• Task goal: Work through the records below, line by line, and say how many lines include "Open", with nothing else.
■ ■ ■ ■
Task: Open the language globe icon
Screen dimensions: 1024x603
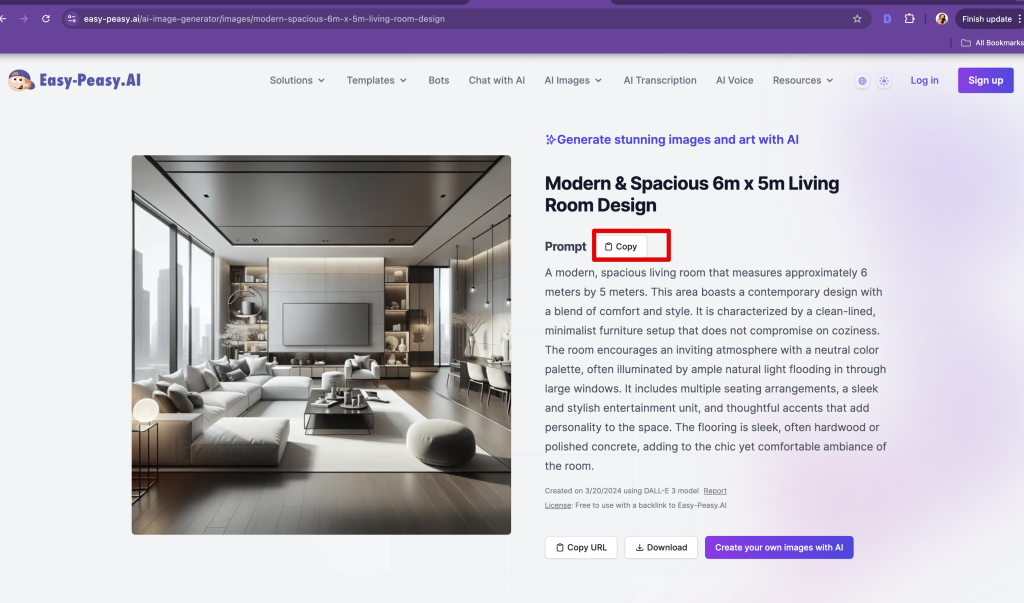Action: click(862, 81)
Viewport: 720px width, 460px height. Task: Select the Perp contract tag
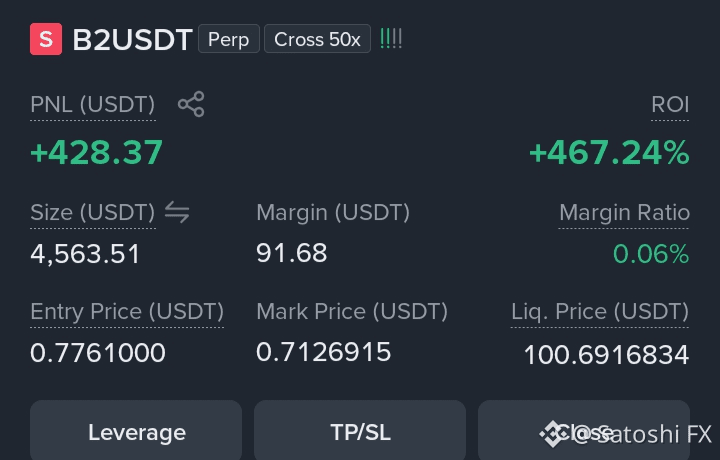pyautogui.click(x=229, y=39)
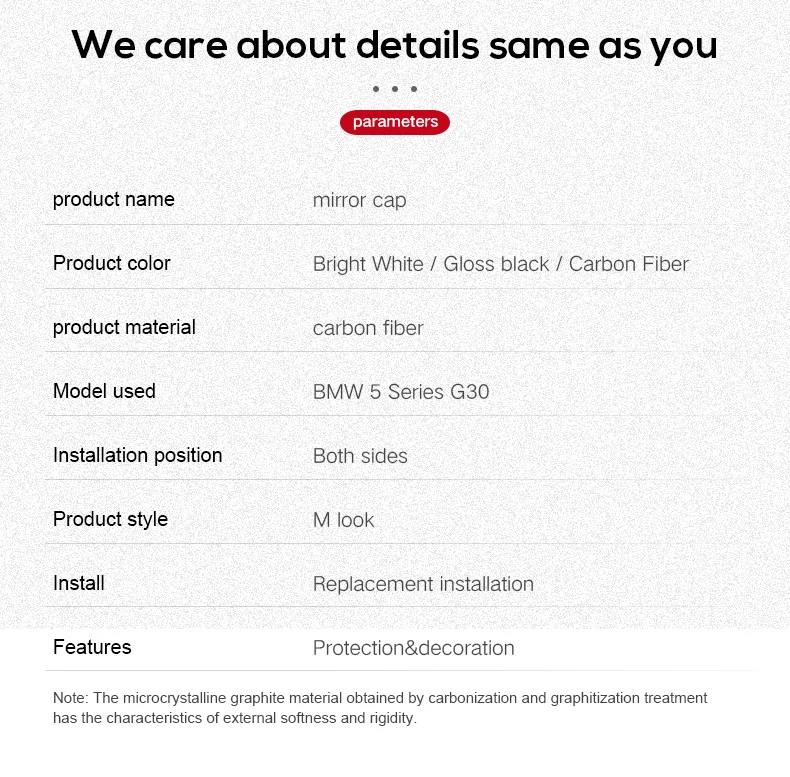Click the middle dot under the heading

395,89
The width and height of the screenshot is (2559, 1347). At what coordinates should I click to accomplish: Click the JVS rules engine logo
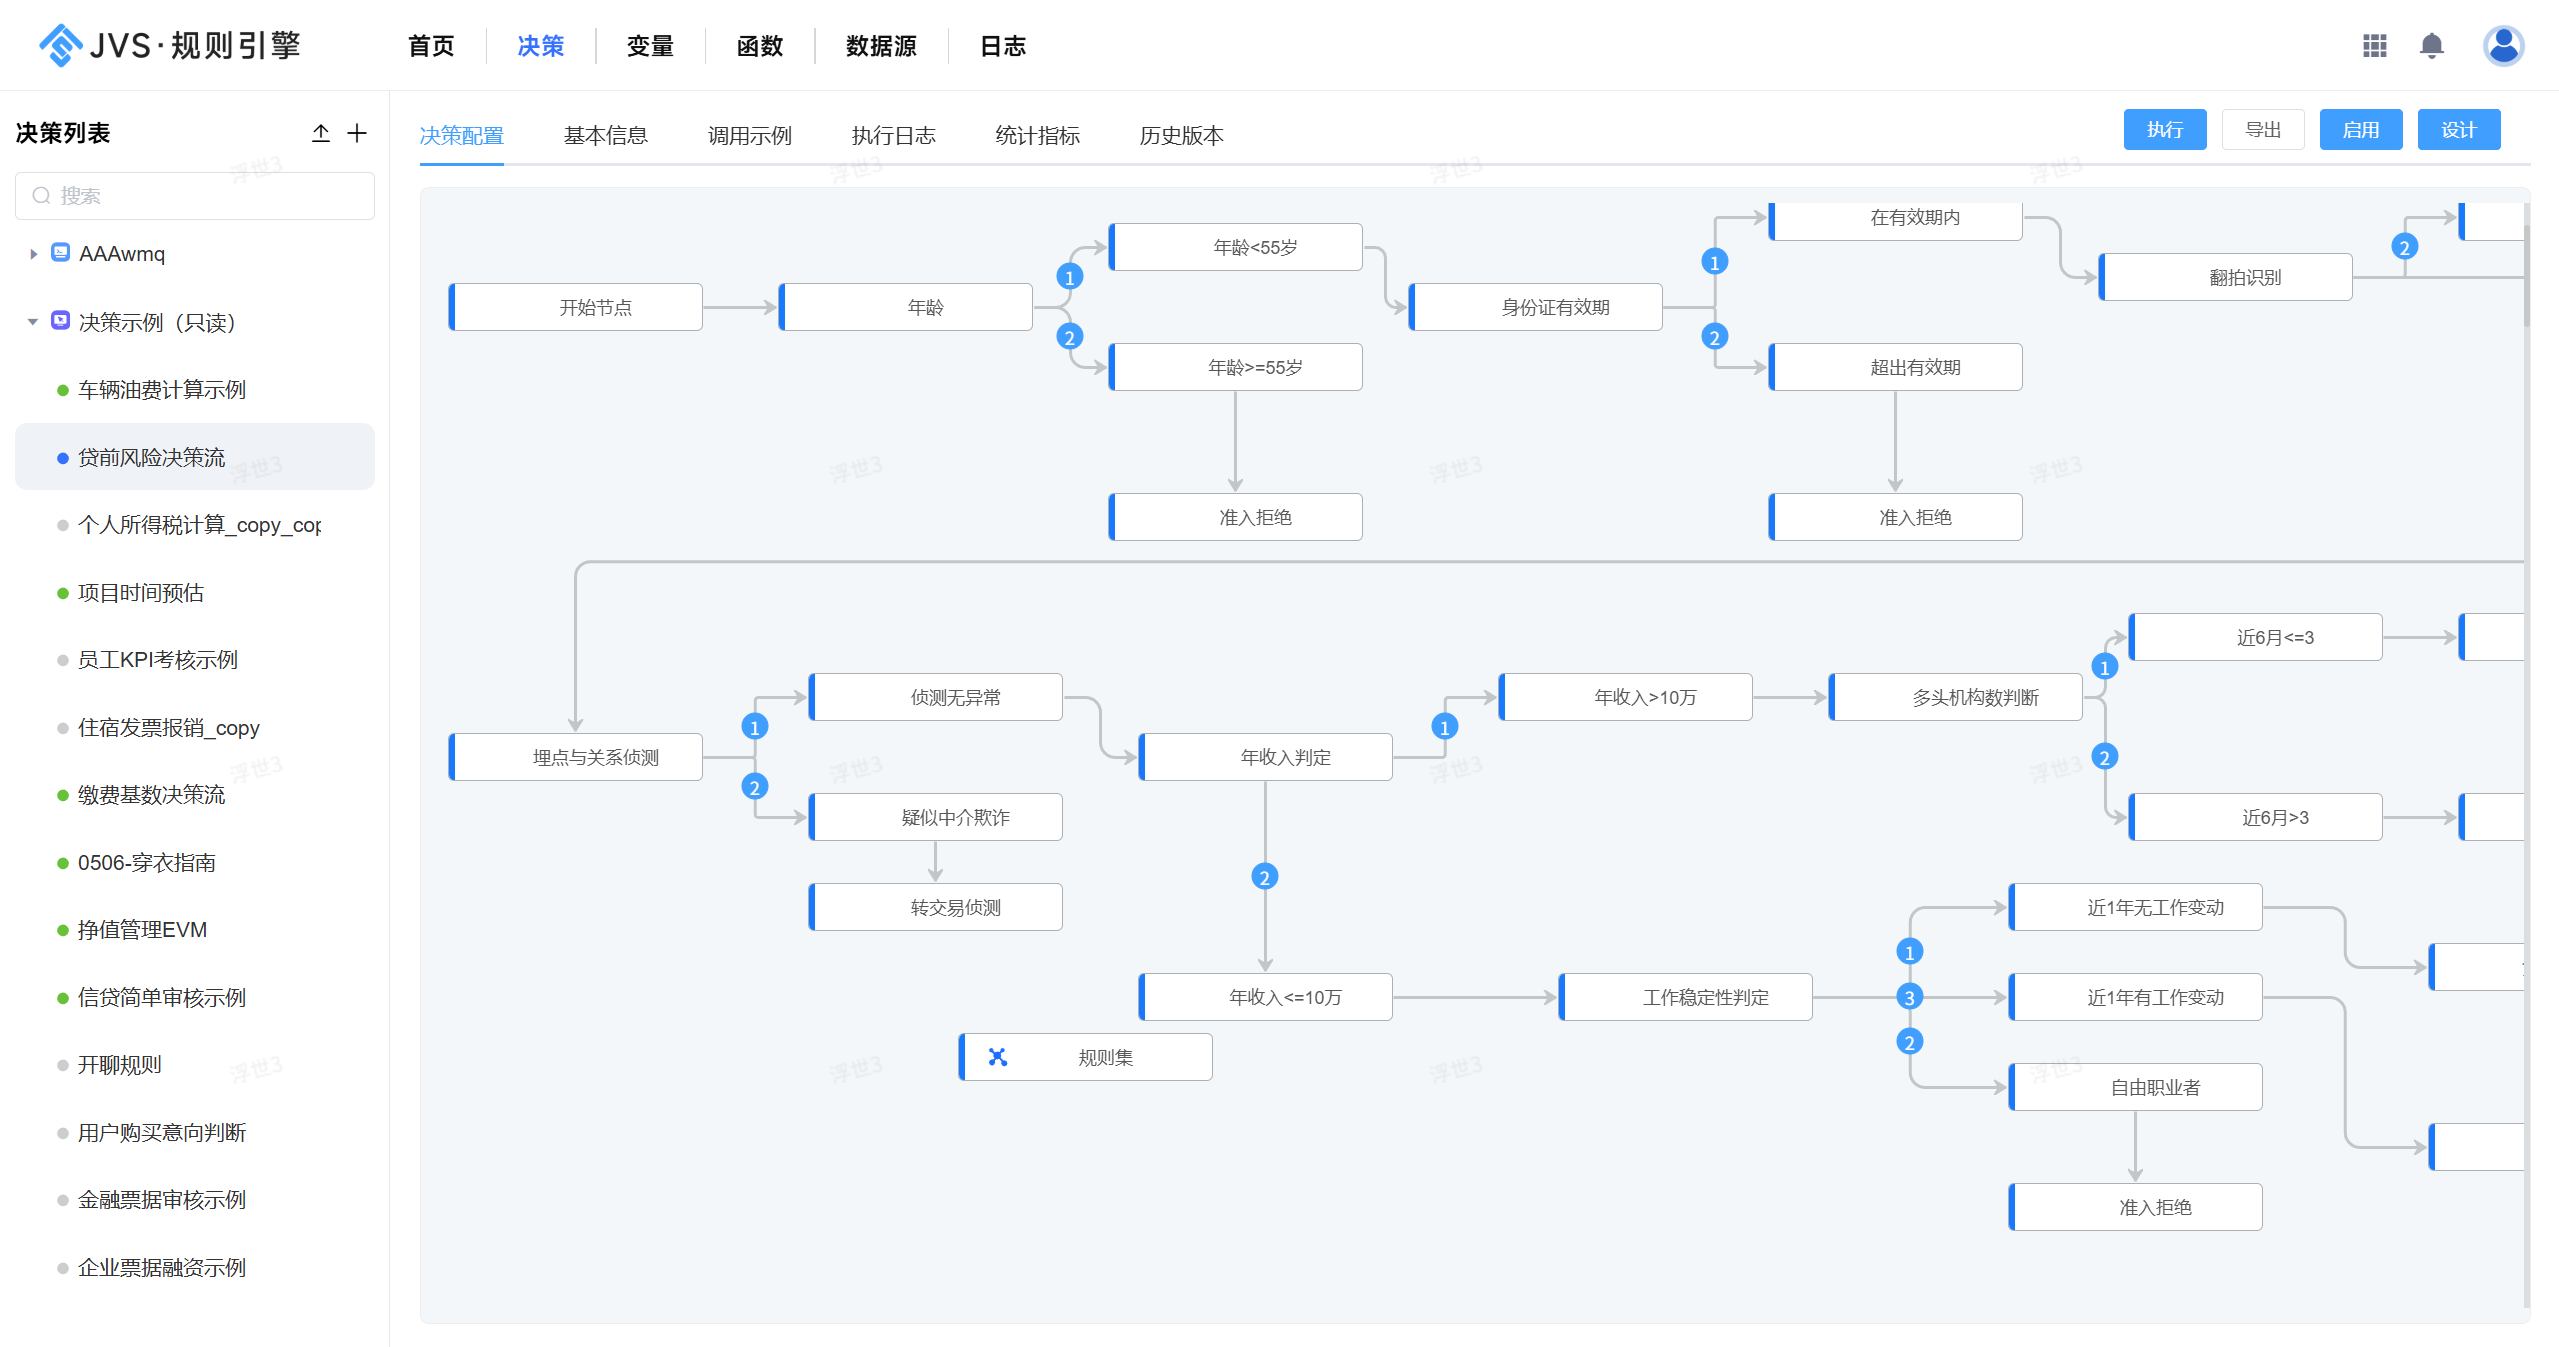pyautogui.click(x=170, y=45)
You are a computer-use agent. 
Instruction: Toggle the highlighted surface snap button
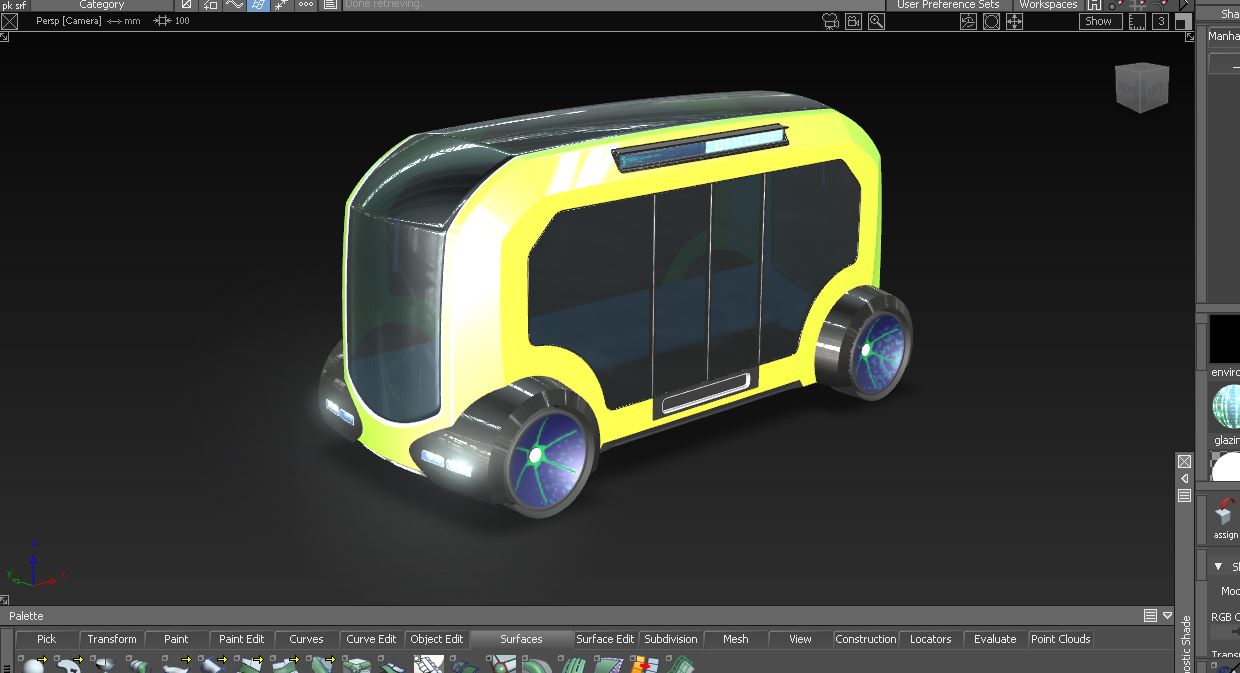click(258, 5)
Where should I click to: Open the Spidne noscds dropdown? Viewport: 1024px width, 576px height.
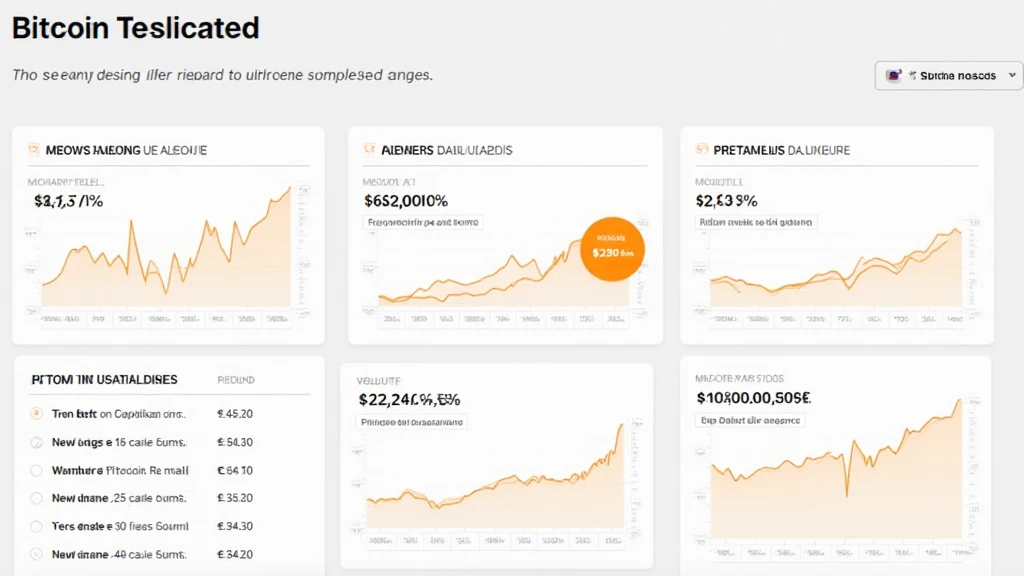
■ ■ ■ ■
• Response area: 2